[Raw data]
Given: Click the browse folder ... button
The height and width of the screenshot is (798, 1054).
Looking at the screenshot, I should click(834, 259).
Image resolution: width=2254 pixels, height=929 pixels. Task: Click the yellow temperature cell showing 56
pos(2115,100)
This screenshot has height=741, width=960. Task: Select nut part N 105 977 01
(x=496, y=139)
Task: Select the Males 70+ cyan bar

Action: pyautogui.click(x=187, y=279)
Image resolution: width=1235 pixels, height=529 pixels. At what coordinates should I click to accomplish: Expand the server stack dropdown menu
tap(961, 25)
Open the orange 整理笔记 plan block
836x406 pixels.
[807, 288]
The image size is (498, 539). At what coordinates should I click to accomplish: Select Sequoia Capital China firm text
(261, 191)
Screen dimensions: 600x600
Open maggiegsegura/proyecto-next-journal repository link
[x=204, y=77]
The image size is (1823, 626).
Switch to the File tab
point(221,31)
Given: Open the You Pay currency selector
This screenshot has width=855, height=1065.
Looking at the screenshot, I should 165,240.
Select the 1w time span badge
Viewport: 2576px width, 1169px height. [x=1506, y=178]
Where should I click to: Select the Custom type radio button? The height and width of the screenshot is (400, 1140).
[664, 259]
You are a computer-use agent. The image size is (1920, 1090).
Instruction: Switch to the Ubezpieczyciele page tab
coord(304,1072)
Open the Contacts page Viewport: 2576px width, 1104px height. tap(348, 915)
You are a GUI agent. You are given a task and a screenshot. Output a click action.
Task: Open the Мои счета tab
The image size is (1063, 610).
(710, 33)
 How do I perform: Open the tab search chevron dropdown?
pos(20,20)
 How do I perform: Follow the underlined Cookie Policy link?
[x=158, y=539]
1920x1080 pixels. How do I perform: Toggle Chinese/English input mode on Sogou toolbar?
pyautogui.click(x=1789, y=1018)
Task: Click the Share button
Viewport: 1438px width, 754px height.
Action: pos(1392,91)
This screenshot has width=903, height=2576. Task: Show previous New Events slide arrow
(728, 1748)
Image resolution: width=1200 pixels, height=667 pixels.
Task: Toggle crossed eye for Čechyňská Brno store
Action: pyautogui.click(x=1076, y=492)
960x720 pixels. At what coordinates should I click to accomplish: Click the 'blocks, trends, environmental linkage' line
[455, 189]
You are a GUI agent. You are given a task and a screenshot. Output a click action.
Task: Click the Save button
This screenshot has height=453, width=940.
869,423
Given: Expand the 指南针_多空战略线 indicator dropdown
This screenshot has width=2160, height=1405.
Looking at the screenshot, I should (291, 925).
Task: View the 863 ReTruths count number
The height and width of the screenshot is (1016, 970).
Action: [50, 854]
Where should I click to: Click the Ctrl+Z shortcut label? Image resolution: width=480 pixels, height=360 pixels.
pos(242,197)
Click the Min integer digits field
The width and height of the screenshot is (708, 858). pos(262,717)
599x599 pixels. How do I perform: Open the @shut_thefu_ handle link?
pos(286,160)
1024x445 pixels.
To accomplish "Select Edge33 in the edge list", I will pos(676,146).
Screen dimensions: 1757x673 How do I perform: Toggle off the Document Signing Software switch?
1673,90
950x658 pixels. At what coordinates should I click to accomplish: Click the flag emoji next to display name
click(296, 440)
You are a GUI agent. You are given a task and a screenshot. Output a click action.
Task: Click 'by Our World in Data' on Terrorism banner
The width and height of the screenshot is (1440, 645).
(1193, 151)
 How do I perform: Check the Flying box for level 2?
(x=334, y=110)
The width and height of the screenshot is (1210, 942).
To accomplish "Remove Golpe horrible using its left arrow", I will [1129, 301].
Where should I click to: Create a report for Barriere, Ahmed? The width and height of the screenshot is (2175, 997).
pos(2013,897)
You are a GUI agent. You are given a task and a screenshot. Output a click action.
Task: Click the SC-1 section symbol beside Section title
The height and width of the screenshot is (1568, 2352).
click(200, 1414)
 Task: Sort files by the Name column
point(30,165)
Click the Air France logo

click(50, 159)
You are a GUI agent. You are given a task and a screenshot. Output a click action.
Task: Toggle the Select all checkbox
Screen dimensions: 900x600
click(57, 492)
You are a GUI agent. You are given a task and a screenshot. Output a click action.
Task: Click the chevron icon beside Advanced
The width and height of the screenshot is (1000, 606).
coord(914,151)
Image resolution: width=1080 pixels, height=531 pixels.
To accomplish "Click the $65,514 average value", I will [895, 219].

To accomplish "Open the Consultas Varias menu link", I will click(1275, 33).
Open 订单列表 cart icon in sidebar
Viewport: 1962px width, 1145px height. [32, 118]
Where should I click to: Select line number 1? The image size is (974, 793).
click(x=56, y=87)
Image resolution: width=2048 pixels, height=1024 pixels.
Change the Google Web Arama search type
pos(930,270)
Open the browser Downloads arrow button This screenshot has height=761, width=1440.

Objective
Can you reproduce all of the data above, word for word and line for line?

Expected output
Given: Click the browse folder ... button
The height and width of the screenshot is (798, 1054).
Looking at the screenshot, I should click(834, 259).
Image resolution: width=2254 pixels, height=929 pixels. Task: Click the yellow temperature cell showing 56
pos(2115,100)
This screenshot has height=741, width=960. Task: Select nut part N 105 977 01
(x=496, y=139)
Task: Select the Males 70+ cyan bar

Action: pyautogui.click(x=187, y=279)
Image resolution: width=1235 pixels, height=529 pixels. At what coordinates should I click to accomplish: Expand the server stack dropdown menu
tap(961, 25)
Open the orange 整理笔记 plan block
836x406 pixels.
[807, 288]
The image size is (498, 539). At what coordinates should I click to accomplish: Select Sequoia Capital China firm text
(261, 191)
Screen dimensions: 600x600
Open maggiegsegura/proyecto-next-journal repository link
[x=204, y=77]
The image size is (1823, 626).
Switch to the File tab
point(221,31)
Given: Open the You Pay currency selector
This screenshot has width=855, height=1065.
Looking at the screenshot, I should 165,240.
Select the 1w time span badge
Viewport: 2576px width, 1169px height. [x=1506, y=178]
Where should I click to: Select the Custom type radio button? The height and width of the screenshot is (400, 1140).
[664, 259]
You are a computer-use agent. The image size is (1920, 1090).
Instruction: Switch to the Ubezpieczyciele page tab
coord(304,1072)
Open the Contacts page Viewport: 2576px width, 1104px height. tap(348, 915)
You are a GUI agent. You are given a task and a screenshot. Output a click action.
Task: Open the Мои счета tab
The image size is (1063, 610).
(710, 33)
 How do I perform: Open the tab search chevron dropdown?
pos(20,20)
 How do I perform: Follow the underlined Cookie Policy link?
[x=158, y=539]
1920x1080 pixels. How do I perform: Toggle Chinese/English input mode on Sogou toolbar?
pyautogui.click(x=1789, y=1018)
Task: Click the Share button
Viewport: 1438px width, 754px height.
Action: pos(1392,91)
This screenshot has width=903, height=2576. Task: Show previous New Events slide arrow
(728, 1748)
Image resolution: width=1200 pixels, height=667 pixels.
Task: Toggle crossed eye for Čechyňská Brno store
Action: pyautogui.click(x=1076, y=492)
960x720 pixels. At what coordinates should I click to accomplish: Click the 'blocks, trends, environmental linkage' line
[455, 189]
You are a GUI agent. You are given a task and a screenshot. Output a click action.
Task: Click the Save button
This screenshot has height=453, width=940.
869,423
Given: Expand the 指南针_多空战略线 indicator dropdown
This screenshot has width=2160, height=1405.
Looking at the screenshot, I should (291, 925).
Task: View the 863 ReTruths count number
The height and width of the screenshot is (1016, 970).
Action: [50, 854]
Where should I click to: Click the Ctrl+Z shortcut label? Image resolution: width=480 pixels, height=360 pixels.
pos(242,197)
Click the Min integer digits field
The width and height of the screenshot is (708, 858). pos(262,717)
599x599 pixels. How do I perform: Open the @shut_thefu_ handle link?
pos(286,160)
1024x445 pixels.
To accomplish "Select Edge33 in the edge list", I will pos(676,146).
Screen dimensions: 1757x673 How do I perform: Toggle off the Document Signing Software switch?
1673,90
950x658 pixels. At what coordinates should I click to accomplish: Click the flag emoji next to display name
click(296, 440)
You are a GUI agent. You are given a task and a screenshot. Output a click action.
Task: Click 'by Our World in Data' on Terrorism banner
The width and height of the screenshot is (1440, 645).
(1193, 151)
 How do I perform: Check the Flying box for level 2?
(x=334, y=110)
The width and height of the screenshot is (1210, 942).
To accomplish "Remove Golpe horrible using its left arrow", I will [1129, 301].
Where should I click to: Create a report for Barriere, Ahmed? The width and height of the screenshot is (2175, 997).
pos(2013,897)
You are a GUI agent. You are given a task and a screenshot. Output a click action.
Task: Click the SC-1 section symbol beside Section title
The height and width of the screenshot is (1568, 2352).
click(200, 1414)
 Task: Sort files by the Name column
point(30,165)
Click the Air France logo

click(50, 159)
You are a GUI agent. You are given a task and a screenshot. Output a click action.
Task: Toggle the Select all checkbox
Screen dimensions: 900x600
click(57, 492)
You are a GUI agent. You are given a task and a screenshot. Output a click action.
Task: Click the chevron icon beside Advanced
The width and height of the screenshot is (1000, 606).
coord(914,151)
Image resolution: width=1080 pixels, height=531 pixels.
To accomplish "Click the $65,514 average value", I will [895, 219].

To accomplish "Open the Consultas Varias menu link", I will click(1275, 33).
Open 订单列表 cart icon in sidebar
Viewport: 1962px width, 1145px height. [32, 118]
Where should I click to: Select line number 1? The image size is (974, 793).
click(x=56, y=87)
Image resolution: width=2048 pixels, height=1024 pixels.
Change the Google Web Arama search type
pos(930,270)
Open the browser Downloads arrow button This screenshot has height=761, width=1440.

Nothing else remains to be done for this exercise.